In parallel with the changes, law firms had to alter their activities in order to meet clients’ demands. David Dederick, managing partner of Weil’s Budapest office says that the last decade saw substantial growth in legal services in the real estate, banking and finance and private equity areas, but all of these practices were heavily impacted by the global financial crisis.

“These days, although we continue to see a reasonable level of activity in our traditional transactional practices, the insolvency and restructuring, dispute resolution and regulatory (energy, healthcare and TMT) areas are among our busiest. Once ancillary to our traditional transactional practices, these segments have grown to become core practice areas for our office.

For instance, László Nagy, who was appointed to our global partnership in 2010, was once primarily an M&A lawyer but now spends most of his time on Dispute Resolution,” adds Dederick.

Significantly impacted

Hungary was significantly impacted by the financial crisis, and its effects – in particular diminished bank lending activity – are continuing. This obviously resulted in a decline in work for banking and finance practices as well as other practices dependent upon the availability of bank financing, such as private equity buy-out work and real estate transactions. Further, many clients responded to the financial crisis by cutting costs and legal services budgets were not spared. This has meant that law firms have had to compete for a “slice” of a shrinking legal services “pie”.

Many firms chose fierce fee competition as a primary response, but this is often short-sighted and counter-productive, especially when firms offer unrealistic fees just to get any work or in the desperate hope of winning a new client.

“Unrealistic fee arrangements can lead to diminished quality of service and low client satisfaction.  Instead, Weil has sought to place even greater emphasis on the needs of clients, and we strive more than ever to ensure that we continue to meet or exceed client expectations across the board” adds Dederick.

Double digits

Though Oppenheim was able to grow by double digits in the first year of the crisis, the market significantly shrank thanks to the decrease of M&A deals. According to Barcza, nowadays cases concerning restructuring and distressed sales are more common than the former acquisitions aiming at quick growth. However, Barcza does not expect significant changes this year; the M&A segment will likely remain silent, except for private equity transactions, which require lower volume of capital investment.

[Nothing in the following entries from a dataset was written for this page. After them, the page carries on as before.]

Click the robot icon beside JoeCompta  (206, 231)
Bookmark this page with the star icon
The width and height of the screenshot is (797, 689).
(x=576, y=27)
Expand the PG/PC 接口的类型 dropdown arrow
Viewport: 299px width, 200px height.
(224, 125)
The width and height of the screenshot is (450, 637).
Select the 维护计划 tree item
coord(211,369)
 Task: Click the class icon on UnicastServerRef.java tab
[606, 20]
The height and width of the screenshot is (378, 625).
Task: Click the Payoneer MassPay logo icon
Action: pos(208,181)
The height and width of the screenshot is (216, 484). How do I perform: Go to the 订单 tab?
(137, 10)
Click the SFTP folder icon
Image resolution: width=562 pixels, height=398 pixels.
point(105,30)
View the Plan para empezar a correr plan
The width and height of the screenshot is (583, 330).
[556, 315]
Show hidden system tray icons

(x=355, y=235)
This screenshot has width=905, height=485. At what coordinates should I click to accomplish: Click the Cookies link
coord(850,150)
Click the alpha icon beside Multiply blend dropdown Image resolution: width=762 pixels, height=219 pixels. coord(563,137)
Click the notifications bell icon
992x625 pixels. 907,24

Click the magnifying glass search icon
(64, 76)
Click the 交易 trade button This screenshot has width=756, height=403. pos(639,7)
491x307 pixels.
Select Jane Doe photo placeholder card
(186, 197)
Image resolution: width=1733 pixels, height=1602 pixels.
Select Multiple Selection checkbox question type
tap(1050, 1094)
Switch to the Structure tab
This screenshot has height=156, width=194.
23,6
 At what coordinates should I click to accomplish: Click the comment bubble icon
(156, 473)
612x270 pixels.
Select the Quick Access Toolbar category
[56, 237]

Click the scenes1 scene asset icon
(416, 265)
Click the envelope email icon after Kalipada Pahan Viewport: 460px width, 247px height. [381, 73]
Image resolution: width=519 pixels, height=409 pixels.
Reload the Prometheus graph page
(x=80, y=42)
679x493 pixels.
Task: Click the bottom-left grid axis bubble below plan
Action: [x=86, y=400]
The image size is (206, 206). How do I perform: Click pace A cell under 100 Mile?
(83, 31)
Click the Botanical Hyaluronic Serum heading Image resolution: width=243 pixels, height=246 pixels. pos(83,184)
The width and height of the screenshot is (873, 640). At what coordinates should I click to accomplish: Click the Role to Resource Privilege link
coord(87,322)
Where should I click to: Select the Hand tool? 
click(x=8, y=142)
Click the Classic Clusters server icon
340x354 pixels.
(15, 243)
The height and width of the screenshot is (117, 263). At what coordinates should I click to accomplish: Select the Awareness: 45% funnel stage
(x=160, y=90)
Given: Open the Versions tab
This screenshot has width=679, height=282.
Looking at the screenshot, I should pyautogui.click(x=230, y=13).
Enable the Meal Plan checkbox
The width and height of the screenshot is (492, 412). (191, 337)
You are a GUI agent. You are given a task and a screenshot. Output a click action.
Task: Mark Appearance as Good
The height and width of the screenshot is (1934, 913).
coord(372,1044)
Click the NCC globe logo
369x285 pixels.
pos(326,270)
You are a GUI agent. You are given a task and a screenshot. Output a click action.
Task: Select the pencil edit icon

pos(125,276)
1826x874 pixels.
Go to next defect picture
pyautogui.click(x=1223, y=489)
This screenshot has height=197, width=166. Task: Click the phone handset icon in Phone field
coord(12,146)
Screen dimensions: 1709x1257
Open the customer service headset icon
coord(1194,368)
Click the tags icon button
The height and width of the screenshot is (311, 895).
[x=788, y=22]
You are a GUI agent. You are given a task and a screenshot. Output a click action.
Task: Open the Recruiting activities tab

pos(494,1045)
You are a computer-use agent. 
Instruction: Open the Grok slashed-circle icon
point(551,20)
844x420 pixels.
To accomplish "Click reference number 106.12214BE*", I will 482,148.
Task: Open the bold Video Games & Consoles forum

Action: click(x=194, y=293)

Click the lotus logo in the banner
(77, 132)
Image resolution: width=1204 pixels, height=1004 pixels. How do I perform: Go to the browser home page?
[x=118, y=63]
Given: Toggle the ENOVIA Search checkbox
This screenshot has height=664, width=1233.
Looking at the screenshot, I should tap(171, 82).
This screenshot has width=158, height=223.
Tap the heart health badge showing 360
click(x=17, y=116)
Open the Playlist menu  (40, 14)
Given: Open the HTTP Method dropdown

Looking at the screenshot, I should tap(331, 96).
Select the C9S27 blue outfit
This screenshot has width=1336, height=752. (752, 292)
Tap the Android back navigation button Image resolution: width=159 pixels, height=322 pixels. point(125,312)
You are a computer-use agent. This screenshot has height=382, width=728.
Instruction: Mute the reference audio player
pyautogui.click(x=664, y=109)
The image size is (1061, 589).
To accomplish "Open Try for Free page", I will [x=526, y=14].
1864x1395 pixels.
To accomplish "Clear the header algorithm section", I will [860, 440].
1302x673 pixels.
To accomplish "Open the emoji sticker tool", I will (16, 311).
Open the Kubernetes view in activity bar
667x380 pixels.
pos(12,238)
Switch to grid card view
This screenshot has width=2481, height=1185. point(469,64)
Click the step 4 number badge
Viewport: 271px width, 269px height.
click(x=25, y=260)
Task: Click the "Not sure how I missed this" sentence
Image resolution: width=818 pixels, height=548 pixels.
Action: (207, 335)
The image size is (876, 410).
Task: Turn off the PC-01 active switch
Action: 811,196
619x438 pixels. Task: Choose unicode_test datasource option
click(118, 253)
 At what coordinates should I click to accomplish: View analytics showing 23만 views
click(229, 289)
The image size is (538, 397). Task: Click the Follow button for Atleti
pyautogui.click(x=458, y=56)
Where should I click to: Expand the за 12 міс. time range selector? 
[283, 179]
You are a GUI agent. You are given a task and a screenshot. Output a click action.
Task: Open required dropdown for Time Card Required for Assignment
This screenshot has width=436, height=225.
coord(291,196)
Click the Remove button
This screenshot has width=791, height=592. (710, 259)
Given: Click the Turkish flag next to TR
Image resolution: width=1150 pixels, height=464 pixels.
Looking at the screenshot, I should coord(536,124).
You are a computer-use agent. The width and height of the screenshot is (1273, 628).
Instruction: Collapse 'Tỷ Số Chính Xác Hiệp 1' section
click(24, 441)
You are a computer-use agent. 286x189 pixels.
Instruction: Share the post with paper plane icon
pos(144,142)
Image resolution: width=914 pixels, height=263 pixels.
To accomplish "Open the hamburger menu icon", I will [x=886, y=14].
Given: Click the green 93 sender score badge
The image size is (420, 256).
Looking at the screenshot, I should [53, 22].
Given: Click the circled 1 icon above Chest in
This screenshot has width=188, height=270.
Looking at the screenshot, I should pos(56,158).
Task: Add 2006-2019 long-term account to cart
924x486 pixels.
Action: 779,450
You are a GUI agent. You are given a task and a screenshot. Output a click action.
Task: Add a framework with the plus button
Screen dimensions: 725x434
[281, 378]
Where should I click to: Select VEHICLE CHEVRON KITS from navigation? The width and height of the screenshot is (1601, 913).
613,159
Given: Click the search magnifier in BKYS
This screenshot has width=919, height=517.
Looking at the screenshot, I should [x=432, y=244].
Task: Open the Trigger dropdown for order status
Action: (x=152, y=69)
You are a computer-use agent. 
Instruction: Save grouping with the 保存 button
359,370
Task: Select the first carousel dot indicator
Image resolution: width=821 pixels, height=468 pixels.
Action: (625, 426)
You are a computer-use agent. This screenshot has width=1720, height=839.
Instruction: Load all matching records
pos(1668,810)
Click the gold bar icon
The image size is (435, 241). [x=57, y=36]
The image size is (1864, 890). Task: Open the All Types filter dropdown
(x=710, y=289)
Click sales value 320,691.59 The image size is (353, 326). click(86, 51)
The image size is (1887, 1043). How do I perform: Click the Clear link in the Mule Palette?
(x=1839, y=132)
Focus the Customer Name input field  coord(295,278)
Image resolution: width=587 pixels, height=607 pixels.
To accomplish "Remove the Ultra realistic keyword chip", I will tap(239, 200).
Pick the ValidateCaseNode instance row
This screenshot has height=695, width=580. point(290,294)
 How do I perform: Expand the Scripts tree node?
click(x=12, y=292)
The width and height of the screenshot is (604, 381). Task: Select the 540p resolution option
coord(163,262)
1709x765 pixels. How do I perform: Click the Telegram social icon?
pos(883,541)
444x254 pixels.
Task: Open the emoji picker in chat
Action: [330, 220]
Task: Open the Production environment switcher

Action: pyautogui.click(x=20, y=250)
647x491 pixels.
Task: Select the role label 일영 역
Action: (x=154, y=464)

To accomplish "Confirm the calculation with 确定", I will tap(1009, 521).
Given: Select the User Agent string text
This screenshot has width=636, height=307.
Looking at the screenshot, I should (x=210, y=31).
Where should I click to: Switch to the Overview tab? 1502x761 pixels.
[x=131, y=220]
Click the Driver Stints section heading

He also sees growing activity and demand in the compliance segment.

According to Posztl, the financial crisis of 2007 made law firms very cautious. “The volume of dismissals was significant, and though law firms started to hire new associates in 2010, their total headcount is still lower than before the crisis,” he adds. As for restructuring activity, DLA Piper moved in the direction of restructuring and regulatory matters. The growing demand for the latter service was triggered by new regulatory measures in the banking and energy sector due to the unifying ambitions of the EU. There is a growing demand for reprivatization cases, i.e. the government is reviewing some of the former contracts (e.g.: different PPP-schemes and renationalizing Malév).

At the same time, Posztl also sees a growing interest from the investors of BRIC countries (Brazil, Russia, India, China) for classic acquisition deals. “This is a big change, as previously US or Western European buyers were dominant, but BRIC countries were not hit hard by the financial crisis, so they want to invest,” he said. A good example for that practice is the Chinese acquisition of the Hungarian plastic maker Borsodchem.

The number of such deals is growing, but according to Posztl, law firms have to be cautious. “The threat of the global economic double dip hangs over us, we do not know how long it will last,” he adds.

This article appeared in the BBJ's Law & Tax special report on May 6, 2011.